* **GIVEN TEXT**
A report by John Fialka in the Wall Street Journal (May 26, 2000) gives an extensive account of the NACC and of the 118 page overview called “Climate Change and America.” Some federal officials complain that it is too gloomy and so it does not reflect the positive findings in the much more complex 700-page report prepared by the experts.

Two Environmental Protection Agency scientists who wrote the underlying health report, Mike Slimak and Joel Scheraga, argued that the descriptions "have a rather extremist/alarmist tone" which doesn't reflect the scientific papers the overview supposedly summarized. [See above] [The Health Group comments are at http://www.greeningearthsociety.org/Articles/2000/scare1.htm#5]

Peter Sousounis, a University of Michigan meteorologist who contributed to the report, objected that the economic gloom and doom in the overview overlooks huge positive effects, such as warmer winter conditions in the Midwest.

Jae Edmonds, an economist at the Department of Energy's Pacific Northwest National Laboratory, complains that the overview "chronicles a series of possible calamities that the various authors have happened upon," with an occasional aside that the "problem might not be so bad."

Russell Jones, a senior economist for the American Petroleum Institute, complains the report relies too much on computer models. He says he and other volunteer reviewers could not get access to scientific reports reflected in the overview.

Some of the severest comments have come from the expert review of the Overview. Here is the opinion of a former Cabinet officer, now at Harvard University.

“This a Doomsday document. The text is not sufficiently balanced with the reasonable degree of scientific skepticism and humility that we should all have with regard to prediction of the future, especially the long term future, developing on a time scale which is geologically short but humanly long. It does not adequately consider the possibility that change will bring positive shifts as well as losses and disasters. Some changes will be perceived by many people to be improvements. I do not suggest a false balance, or a denial of potential or probable problems, but a reasonable balance in sketching possible positive and negative changes.

* **TASK SET**
1. Answer these questions from the text on criticism of the climate change overview:
(a) How many pages long is the overview called "Climate Change and America"?
(b) Which two Environmental Protection Agency scientists wrote the underlying health report?
(c) What position does Russell Jones hold, and at what organization?
2. Write the next part of the text on criticism of the climate change overview, starting after its final sentence.

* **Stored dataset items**
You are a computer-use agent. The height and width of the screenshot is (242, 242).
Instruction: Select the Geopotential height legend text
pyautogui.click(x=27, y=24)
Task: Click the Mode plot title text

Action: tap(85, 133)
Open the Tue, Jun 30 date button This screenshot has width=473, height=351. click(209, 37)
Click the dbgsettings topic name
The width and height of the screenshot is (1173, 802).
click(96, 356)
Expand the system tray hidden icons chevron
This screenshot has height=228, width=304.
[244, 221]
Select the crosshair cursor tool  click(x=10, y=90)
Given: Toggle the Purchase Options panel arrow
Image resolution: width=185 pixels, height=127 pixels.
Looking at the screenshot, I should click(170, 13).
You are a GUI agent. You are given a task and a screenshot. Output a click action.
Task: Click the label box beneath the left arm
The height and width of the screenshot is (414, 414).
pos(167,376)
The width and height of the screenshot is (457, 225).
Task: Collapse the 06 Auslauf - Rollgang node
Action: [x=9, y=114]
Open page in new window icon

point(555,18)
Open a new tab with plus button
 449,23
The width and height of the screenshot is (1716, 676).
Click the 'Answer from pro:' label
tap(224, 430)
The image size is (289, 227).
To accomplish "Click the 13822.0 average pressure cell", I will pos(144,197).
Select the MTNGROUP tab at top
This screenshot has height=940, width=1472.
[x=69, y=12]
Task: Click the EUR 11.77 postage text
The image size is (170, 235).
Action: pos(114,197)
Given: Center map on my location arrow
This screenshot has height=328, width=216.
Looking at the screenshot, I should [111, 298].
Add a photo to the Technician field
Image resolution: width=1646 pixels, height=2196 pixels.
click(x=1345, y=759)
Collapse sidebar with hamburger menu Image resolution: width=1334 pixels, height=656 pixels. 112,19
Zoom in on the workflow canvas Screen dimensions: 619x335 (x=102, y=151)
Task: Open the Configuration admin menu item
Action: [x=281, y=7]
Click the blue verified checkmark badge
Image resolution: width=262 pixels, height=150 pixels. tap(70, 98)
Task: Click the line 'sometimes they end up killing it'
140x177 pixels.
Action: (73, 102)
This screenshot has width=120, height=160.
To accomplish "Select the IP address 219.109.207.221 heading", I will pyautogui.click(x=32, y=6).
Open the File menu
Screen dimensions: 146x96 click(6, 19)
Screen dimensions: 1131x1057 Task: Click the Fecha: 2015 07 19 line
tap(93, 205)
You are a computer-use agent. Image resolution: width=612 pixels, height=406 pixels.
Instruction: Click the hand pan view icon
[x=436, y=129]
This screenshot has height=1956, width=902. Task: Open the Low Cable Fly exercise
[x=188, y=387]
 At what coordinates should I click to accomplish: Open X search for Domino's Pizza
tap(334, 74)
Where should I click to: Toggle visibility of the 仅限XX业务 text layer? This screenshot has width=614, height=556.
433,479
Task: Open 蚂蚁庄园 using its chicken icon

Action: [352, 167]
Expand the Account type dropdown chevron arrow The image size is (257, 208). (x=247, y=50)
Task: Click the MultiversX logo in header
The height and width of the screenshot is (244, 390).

* **RESPONSES FOR EACH TASK**
1.
(a) 118 pages.
(b) Mike Slimak and Joel Scheraga.
(c) He is a senior economist for the American Petroleum Institute.

2.
“…surely, if some forms of (cold weather) recreation opportunities decrease, some others will increase. While some ecosystems decrease, others will increase, and, perhaps, some that are new to the US will appear, and, perhaps, even be productive? If wetlands are drowned, some dry land will become wet and new wetlands will appear, perhaps not just like the old, but maybe productive in a different way.”

“If I see these issues and questions in the documents, others will also, and it may be seen as a political production rather than a reasoned analysis. Such a report is a setup for political charges, so the report itself should not make that too easy, if we want reasonable actions to be taken to work on coming problems.

“I recommend that some one in the writing group take on the task of reading the document with a skeptical critical hat on, and try to bring in more balance.”

According to reviewer David Wojick, [at http://www.greeningearthsociety.org/Articles/2000/scare.htm] the report downplays any potential benefits of global warming that appear in the underlying studies. For example, “the models predict that over half of the present desert land in the Southwest will become agriculturally productive without irrigation due to increased precipitation. This fact is not even mentioned as a potential benefit.”

For more detailed comments and additional reviewers see www.greeningearthsociety.org/Articles/2000/scare1.htm


LATE NEWS ABOUT CHLOROFORM

Having lost its court battle, EPA will abandon its goal for a zero maximum contaminant level for chloroform for its primary drinking water regulations. The level will be set “within the parameters of science in the record.” That’s good news; a study commissioned by EPA just concluded that there are “300 million cases of gastrointestinal illness directly related to drinking water, food, and recreational water every year” in the United States. Drinking water safety, which depends on chlorine disinfection, is still a major goal.